The customer reported that the attached PDF file cannot be read by Ghostscript 8.60, instead generating an error: Substituting CID font resource/Adobe-Identity for /Arial. Error: /undefinedresource in findresource I installed a copy of arial.ttf onto my computer and added an entry to cidfmap: /Arial << /FileType /TrueType /Path (/home/marcos/Desktop/artifex/leadtools/arial.ttf) /SubfontID 0 /CSI [(Unicode) 0] >> ; This removes the error but does not result in the correct characters being displayed. Apple Preview and Adobe Acrobat on my iMac and evince on my Linux box all display the file the same why so I'm assuming they are correct. Looking at properties under Acrobat it appears that the encoding should be Identity-H and if I'm understanding gs_ciddc.ps correctly Unicode.Unicode is using Identity-UTF16-H instead. However, modifying gs_ciddc.ps doesn't improve the results. Using gs head (r8452) doesn't change anything.
Leonardo suggests: Likely this issue is another Adobe's undocumented feature. The document uses an instandard encoding like this : <0003> <0020> <0004> <0021> <0005> <0022> <0006> <0023> <0007> <0024> <0008> <0025> And so on. It is listed in ToUnicode CMap in the document. But Adobe never defined that ToUnicode is used for rendering, and I believe it does not. When I modify ToUnicode, Adobe renders it same. Here is a text from the document and its encoding : M o n t a g e v e j 6 <00300052005100570044004A004800590048004D00030019>Tj The font you attached is from Windows XP. There is nothing special in it. Here is encodings it defines : --CMAP-offset=0000D1C4------------------------ nVersion=0 nTables=3 nPlatformId=0 nSpecificId=3 (Unichar) pos=0000D1E0 nFormat=0004 nPlatformId=1 nSpecificId=0 (Macintosh Roman) pos=0000DD04 nFormat=0000 nPlatformId=3 nSpecificId=1 (Windows Unicode) pos=0000DE0A nFormat=0004 I guess it interpretes character codes as glyph indices. Need to check for sure. I tried to insert /CIDToGIDMap/Identity but is doesn't help for Ghostscript. I think we should open an enhancement in bugzilla, assign it to Toshiya and put this my comment to there. Likely /CIDToGIDMap/Identity should be used in this case, but need to figure out in what circumstances it has to be used. I noticed Acrobat Reader 4, 5 renders it as Ghostscript. Sorry I don't have 6 installed. 7 and 8 render the document with the right text. So likely Adobe behavior changed recently.

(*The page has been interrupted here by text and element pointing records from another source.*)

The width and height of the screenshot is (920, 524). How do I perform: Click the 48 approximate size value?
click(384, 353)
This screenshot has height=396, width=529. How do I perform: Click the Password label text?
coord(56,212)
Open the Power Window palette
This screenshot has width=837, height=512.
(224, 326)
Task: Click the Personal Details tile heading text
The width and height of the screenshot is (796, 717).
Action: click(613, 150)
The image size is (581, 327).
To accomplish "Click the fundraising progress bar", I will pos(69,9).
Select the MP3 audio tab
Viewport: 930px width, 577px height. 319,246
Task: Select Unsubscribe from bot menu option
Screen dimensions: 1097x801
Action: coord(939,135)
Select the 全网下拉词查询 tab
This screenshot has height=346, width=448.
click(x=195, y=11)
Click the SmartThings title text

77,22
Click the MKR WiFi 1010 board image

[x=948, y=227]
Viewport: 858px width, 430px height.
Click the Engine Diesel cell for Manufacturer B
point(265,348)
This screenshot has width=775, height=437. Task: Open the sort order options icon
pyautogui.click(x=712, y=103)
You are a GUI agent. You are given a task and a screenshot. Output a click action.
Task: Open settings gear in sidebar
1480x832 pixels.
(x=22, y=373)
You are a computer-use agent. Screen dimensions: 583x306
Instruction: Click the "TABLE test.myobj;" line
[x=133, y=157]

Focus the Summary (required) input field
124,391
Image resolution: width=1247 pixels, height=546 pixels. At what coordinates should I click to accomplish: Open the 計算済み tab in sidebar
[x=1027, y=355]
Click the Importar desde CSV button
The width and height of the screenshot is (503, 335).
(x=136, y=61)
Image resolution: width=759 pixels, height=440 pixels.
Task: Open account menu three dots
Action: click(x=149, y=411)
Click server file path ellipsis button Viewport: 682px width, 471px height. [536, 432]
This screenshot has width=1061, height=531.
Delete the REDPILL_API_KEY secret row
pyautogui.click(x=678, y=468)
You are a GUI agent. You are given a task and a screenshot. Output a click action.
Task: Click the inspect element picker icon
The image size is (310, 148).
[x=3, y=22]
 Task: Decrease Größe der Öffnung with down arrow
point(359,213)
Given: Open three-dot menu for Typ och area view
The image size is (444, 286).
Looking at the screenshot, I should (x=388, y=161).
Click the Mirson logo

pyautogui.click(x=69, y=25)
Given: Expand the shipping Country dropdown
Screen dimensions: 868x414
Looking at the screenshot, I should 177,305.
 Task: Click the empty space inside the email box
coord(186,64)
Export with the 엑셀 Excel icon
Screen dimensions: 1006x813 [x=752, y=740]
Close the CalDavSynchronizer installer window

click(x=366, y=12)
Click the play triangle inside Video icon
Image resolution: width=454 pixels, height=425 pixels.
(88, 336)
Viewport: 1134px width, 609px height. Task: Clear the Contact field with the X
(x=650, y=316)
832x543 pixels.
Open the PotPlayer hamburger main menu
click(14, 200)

Created attachment 3651 [details] 904259_Faktura_23082.pdf
Created attachment 3652 [details] arial.ttf
I've had a look at this, and I have to admit to being somewhat baffled. I reduced the document to a single word 'Faktura', which has the string: <00290044004E0057005800550044>Tj The CIDFont says it has an Identity-H Encoding, so treating the 2-byte CIDs as if they were ASCII we get ')DNWXUD', which is what GS displays. As Leonardo says, the font does contain a ToUnicode CMap, which maps the glyphs to <00460061006B0074007500720061> Again, converting to ASCII gives 'Faktura'. So it would seem Acrobat is using the ToUnicode CMap. However, I then removed the ToUnicode CMap, and Acrobat *still* displays the expected text. It can't be using ToUnicode, because its not there... The only thing I can think of is that Acrobat is using the font's own TrueType CMAP table. I do note that the glyph positions in the CMAP tables in the font correspond to the ToUnicode values in the ToUnicode CMap. That is GID 3 maps to CID 0x20 and so on. Since I'm completely in the dark with respect to how GS maps a TrueType font to a CIDFont, I'm unable to decide if this is helpful or not.... For what its worth, Jaws renders this the same as GS.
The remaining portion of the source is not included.